L'histoire du pain

Publié le par arille

J'écris ce texte pour tenter de me redonner un semblant d'estime de moi-même, tout en sachant que je ne le fais que pour tenter de remédier à ma honte.

 

Voilà l'histoire : il y a un mois environ, un cher ami, appelons-le JLF, passe en coup de vent. Il est à la fois généreux et misamthrope, ronchon et drôle, enfin un genre comme ça qui le rend attachant. Il laisse des pains de l'Aveyron plutôt carrés et denses à distribuer. Alain doit en donner à ses collègues, moi ma seule tâche est d'en donner un à la fille de JLF qui habite à dix minutes en vélo.

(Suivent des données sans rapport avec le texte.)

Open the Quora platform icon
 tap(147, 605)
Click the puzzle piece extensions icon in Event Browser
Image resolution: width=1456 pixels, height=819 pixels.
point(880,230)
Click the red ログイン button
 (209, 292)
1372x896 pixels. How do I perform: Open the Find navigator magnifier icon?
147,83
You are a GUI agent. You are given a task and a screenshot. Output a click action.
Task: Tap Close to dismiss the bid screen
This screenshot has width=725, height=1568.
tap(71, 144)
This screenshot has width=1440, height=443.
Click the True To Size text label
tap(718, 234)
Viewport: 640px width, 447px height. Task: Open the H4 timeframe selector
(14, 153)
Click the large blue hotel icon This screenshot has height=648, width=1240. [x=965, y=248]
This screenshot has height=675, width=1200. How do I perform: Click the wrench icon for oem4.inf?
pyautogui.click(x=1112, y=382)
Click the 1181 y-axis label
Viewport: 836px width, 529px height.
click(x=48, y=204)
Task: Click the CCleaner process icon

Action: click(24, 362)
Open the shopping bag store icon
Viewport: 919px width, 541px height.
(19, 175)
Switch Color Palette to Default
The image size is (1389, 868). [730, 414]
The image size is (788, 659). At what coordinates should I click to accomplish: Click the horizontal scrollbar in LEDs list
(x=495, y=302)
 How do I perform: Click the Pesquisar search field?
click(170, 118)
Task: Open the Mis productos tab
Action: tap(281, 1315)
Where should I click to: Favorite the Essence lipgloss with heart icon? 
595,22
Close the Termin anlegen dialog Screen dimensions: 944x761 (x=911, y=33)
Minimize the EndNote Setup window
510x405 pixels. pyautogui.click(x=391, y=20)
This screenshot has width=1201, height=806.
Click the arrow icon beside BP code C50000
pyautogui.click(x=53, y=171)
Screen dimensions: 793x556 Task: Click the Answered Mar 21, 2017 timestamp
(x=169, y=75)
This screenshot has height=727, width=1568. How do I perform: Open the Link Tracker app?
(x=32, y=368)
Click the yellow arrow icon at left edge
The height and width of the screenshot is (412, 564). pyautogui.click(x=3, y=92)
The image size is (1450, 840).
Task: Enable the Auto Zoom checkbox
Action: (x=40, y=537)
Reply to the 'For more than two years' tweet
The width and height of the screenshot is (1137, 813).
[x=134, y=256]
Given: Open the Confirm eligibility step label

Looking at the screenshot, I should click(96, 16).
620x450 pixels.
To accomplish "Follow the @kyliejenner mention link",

Un jour passe, je ne distribue pas le pain car ce jour-là je suis épuisée. Le surlendemain passe, et malgré le fait que je pense au pain, je n'ai pas la possibilité de le donner ce jour-là car je suis prise en soirée dans un association. Le jour suivant, je ne peux pas non plus, car je vais à la maison de la philosophie. Le pain durcit. Il est devenu impossible, même bien emballé, de prétendre qu'on vient de me le donner, surtout que si le père cause à la fille, elle saura que j'ai attendu trois jours pour livrer le pain. Honte à moi.

 

Ce pain prend une importance considérable. Il est là, dans ma commode, bien enveloppé et entouré d'un élastique, comme si. Peut-être faut-il l'échanger contre une bière, ou toute autre denrée acceptable pour les humains normalement constitués. Au moins écrire un texto : je suis une misérable, je ne t'ai pas livré le pain de ton père et en plus je ne l'ai même pas mangé. Pardonne-moi. Elle pourrait me pardonner aisément, j'en suis sûre. Mais JLF, rien n'est moins sûr. Je l'avoue, je flippe. Pour une fois qu'on me confie une mission, je la sabote et en plus je fais comme si rien ne s'était passé. Double honte.

 

Bon bon, rien n'est perdu, peut-être un tour aux canards, histoire de dieliser ce pain, de le piédestaliser. Je sais à quoi vous pensez, mais oubliez le pain perdu, car je ne dispose pas d'un couteau à pain électrique ni d'une scie à métaux.

 

Je n'ai aucune excuse. Je pars donc en Ariège demain pour une durée indéterminée afin d'expier ce pêché. Il y aura du pain sûrement, de la même race ou équivalent et peut-être pourrais-je en ramener un et l'offrir comme si de rien n'était. Mais moi-même je ne crois pas au subterfuge. L'audace nécessaire à un tel plan me manque. Il faut inventer autre chose, peut-être oublier le pain et passer un moment avec la jeune femme charmante à qui il était destiné et qui de toute façon aurait mangé ce foutu pain depuis longtemps.